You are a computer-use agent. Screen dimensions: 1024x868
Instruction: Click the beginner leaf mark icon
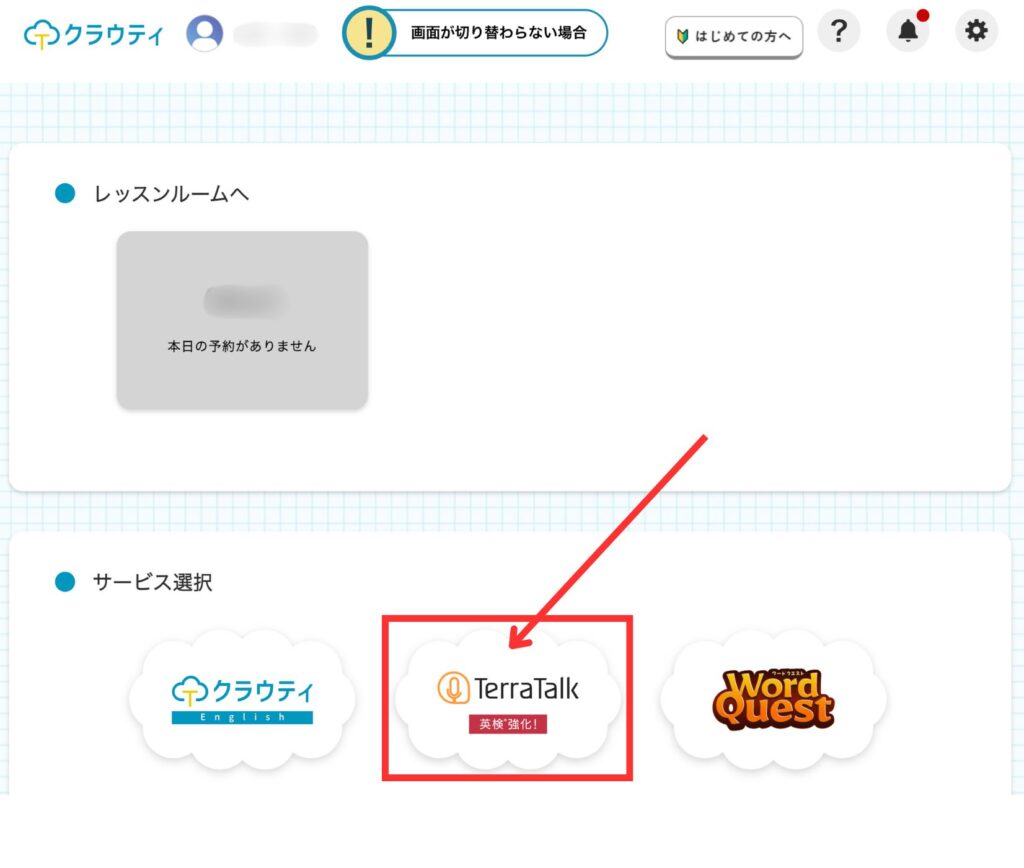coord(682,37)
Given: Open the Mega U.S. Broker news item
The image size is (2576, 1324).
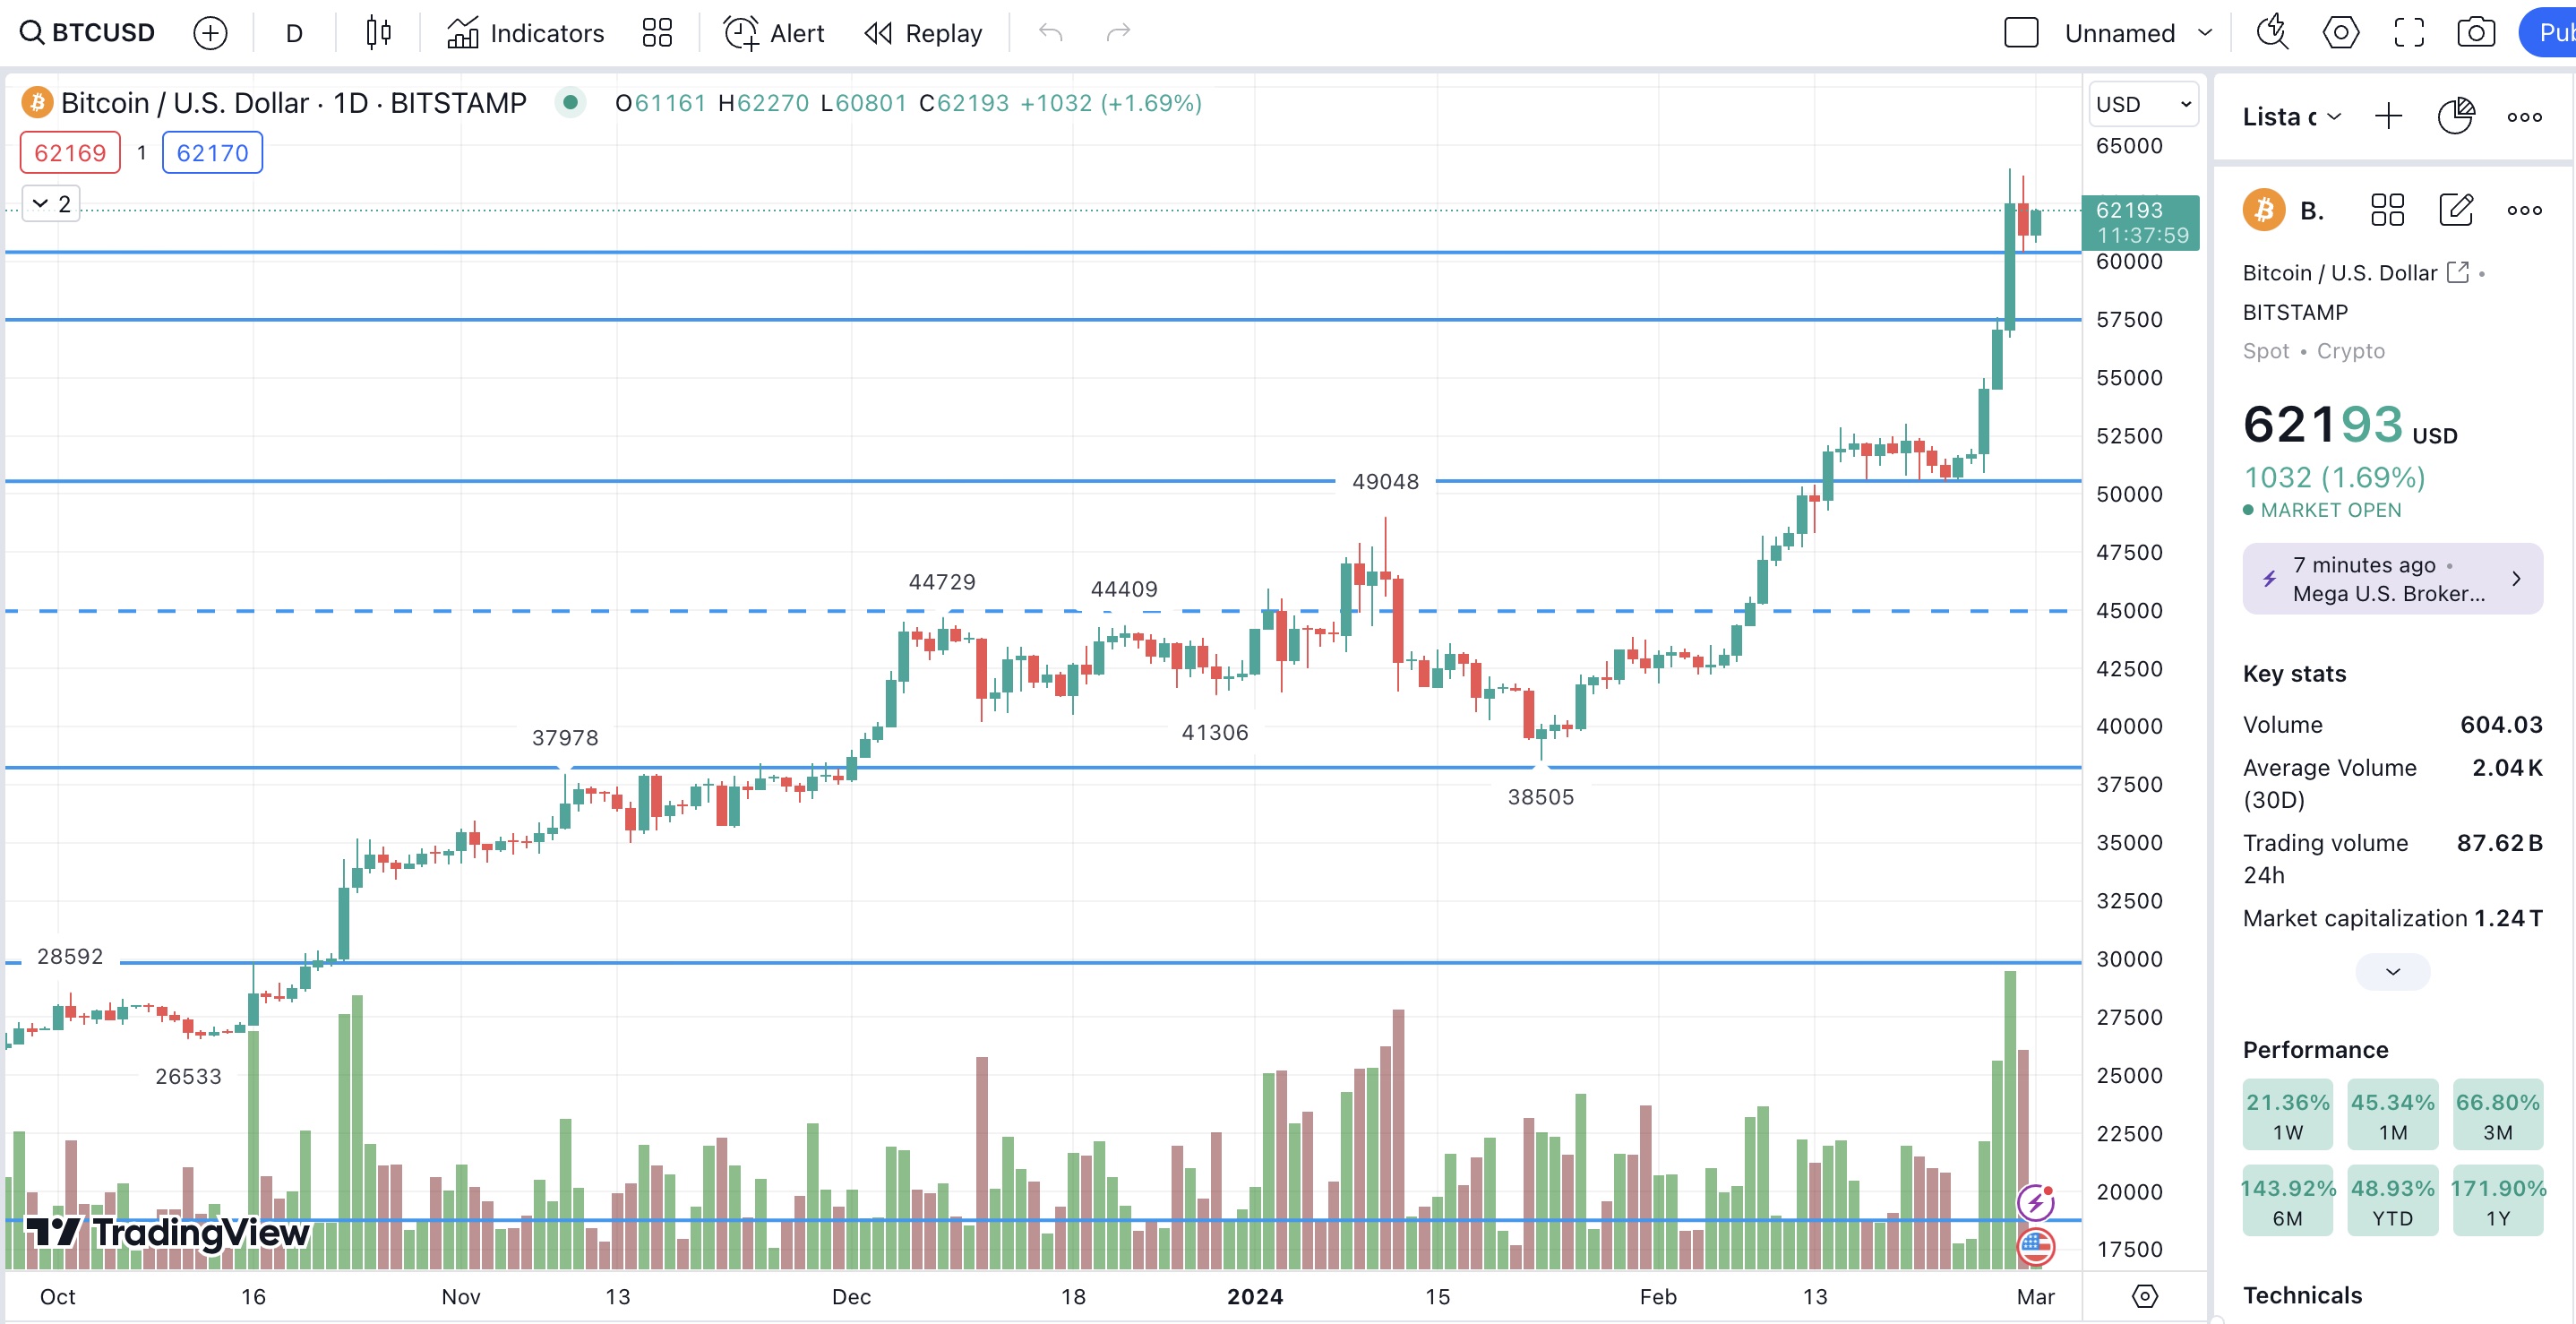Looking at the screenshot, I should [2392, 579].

--

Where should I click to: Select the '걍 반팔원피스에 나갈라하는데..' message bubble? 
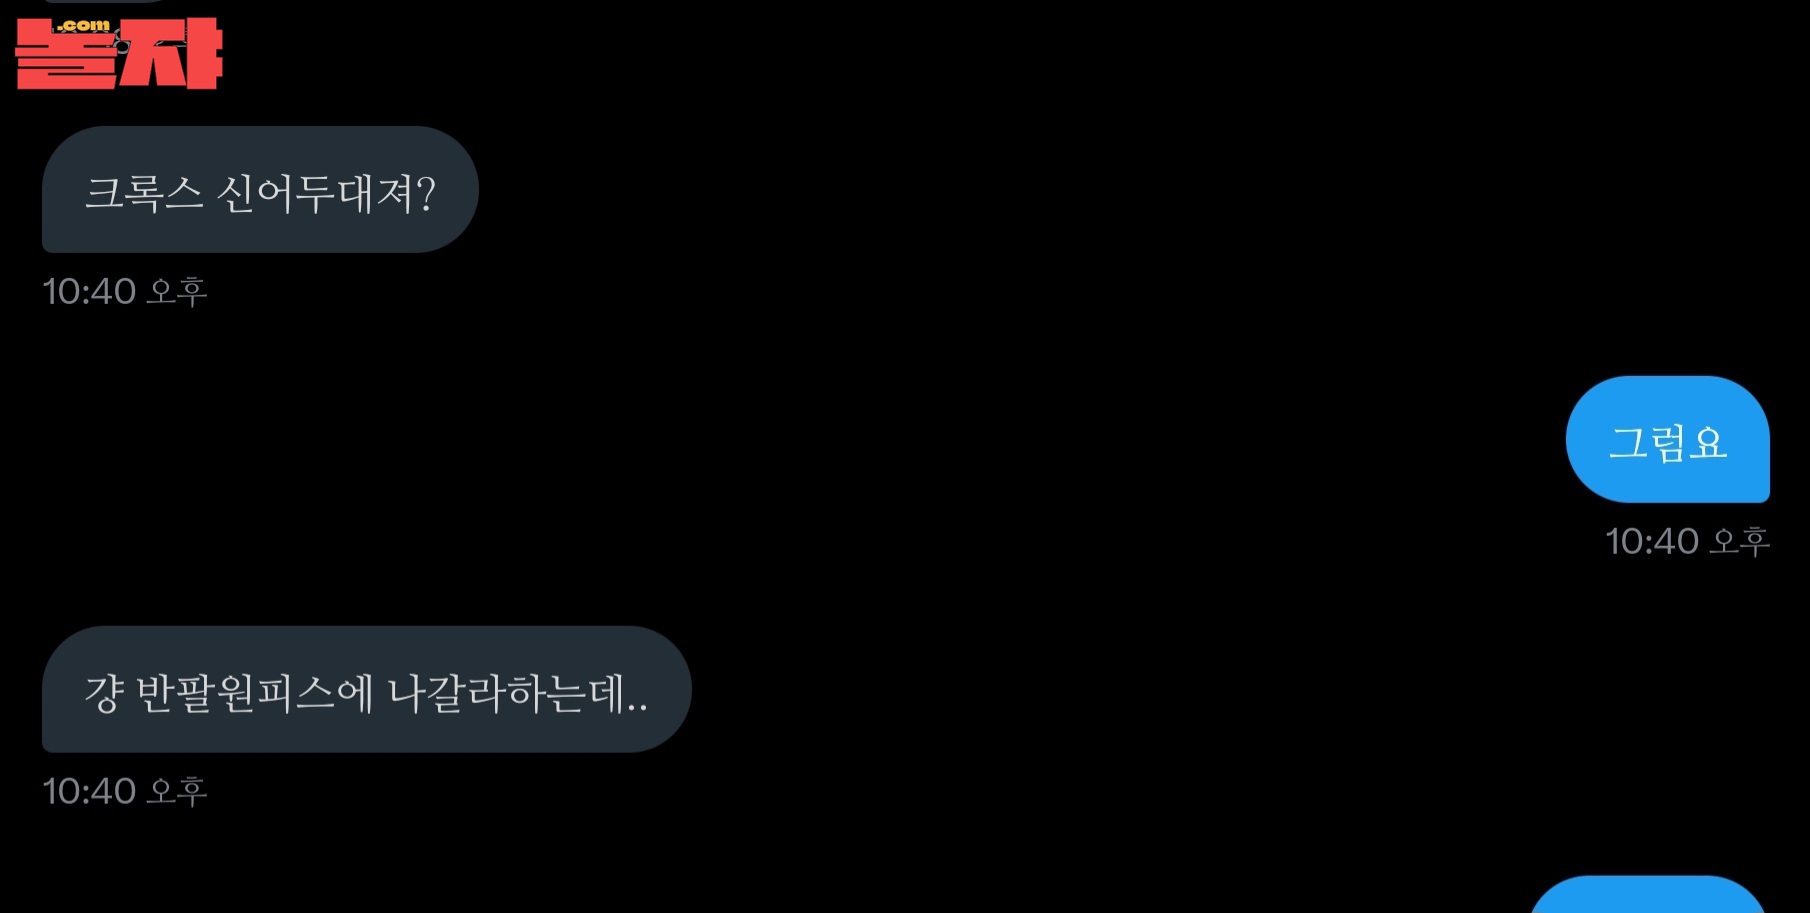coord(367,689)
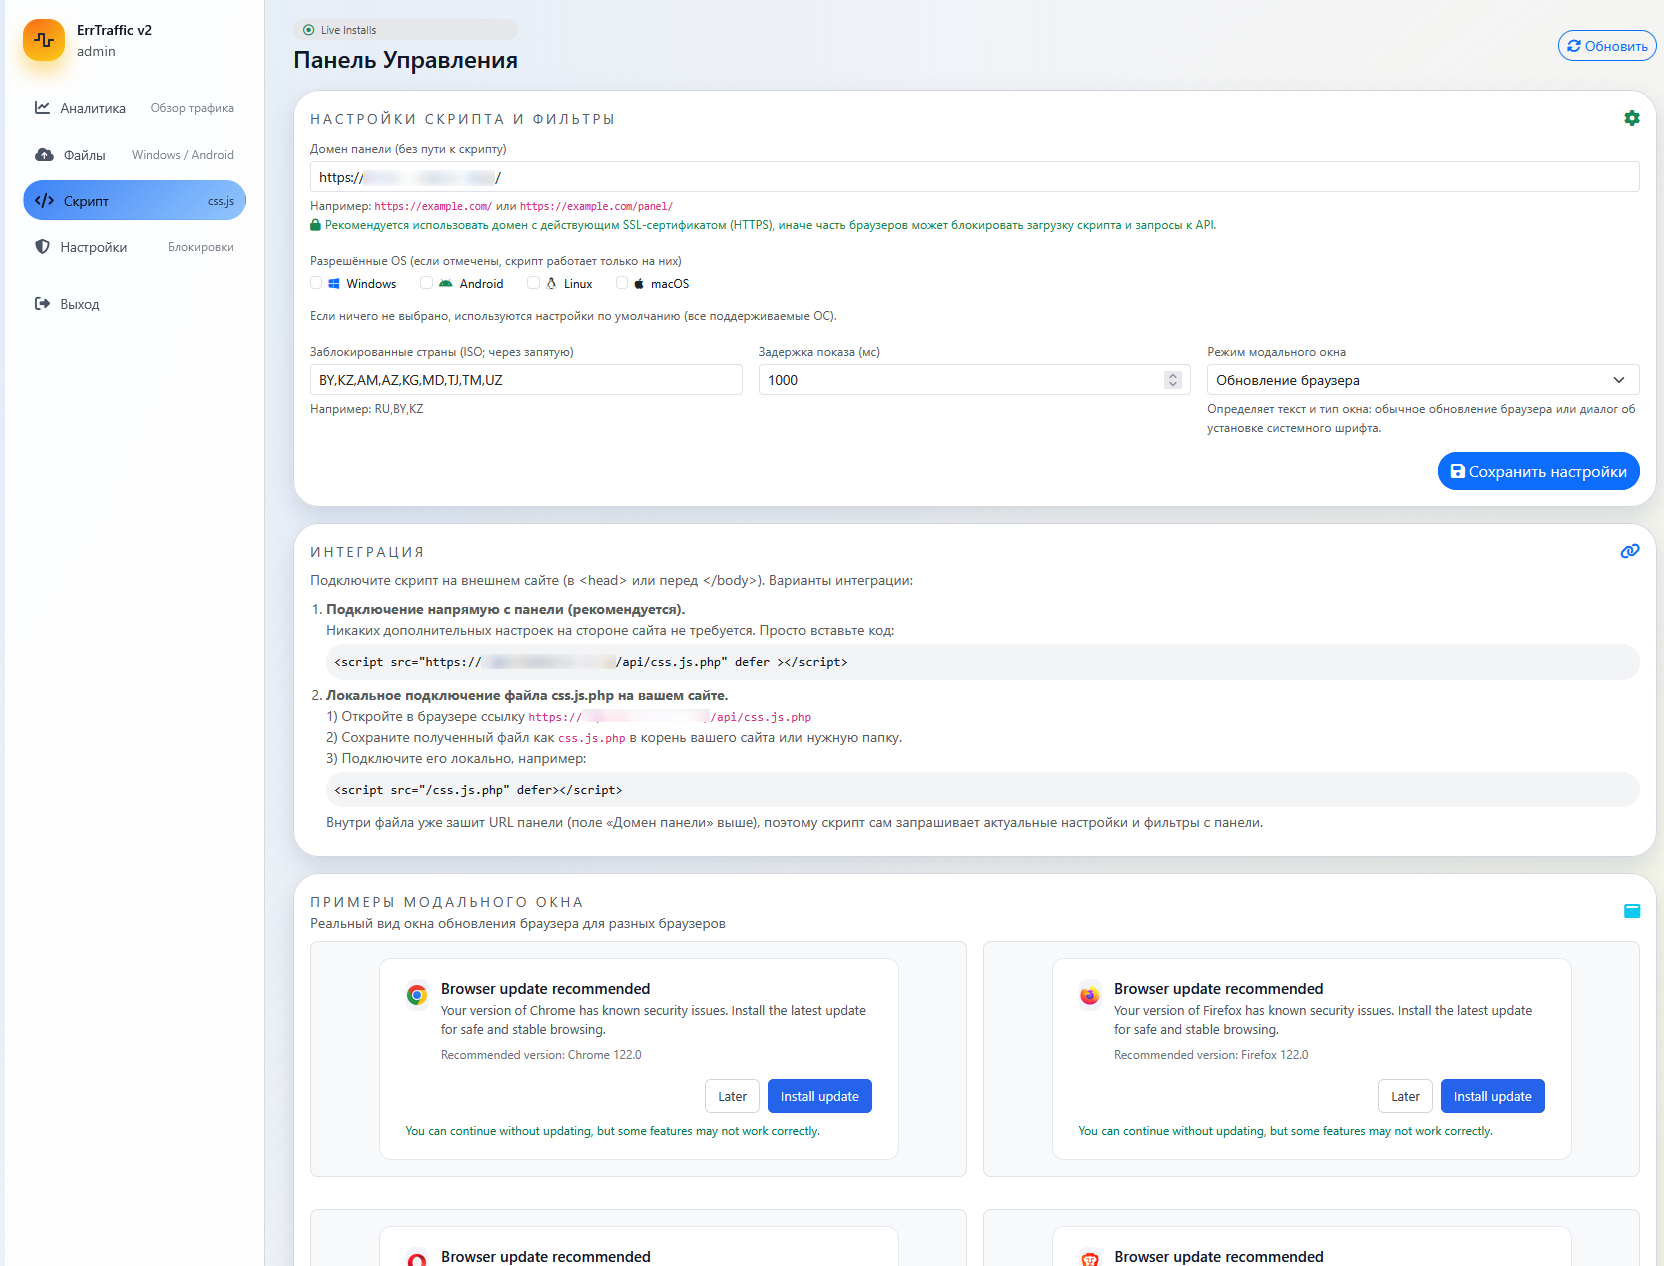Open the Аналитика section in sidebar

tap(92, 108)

* * *

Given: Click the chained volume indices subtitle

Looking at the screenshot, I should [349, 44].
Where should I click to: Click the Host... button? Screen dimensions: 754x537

What to do
Each line above with the string "dimensions" should be reported in full.

Task answer
You are a computer-use agent. Screen dimensions: 1024x868
Where should I click to: Click the Host... button? Screen dimensions: 754x537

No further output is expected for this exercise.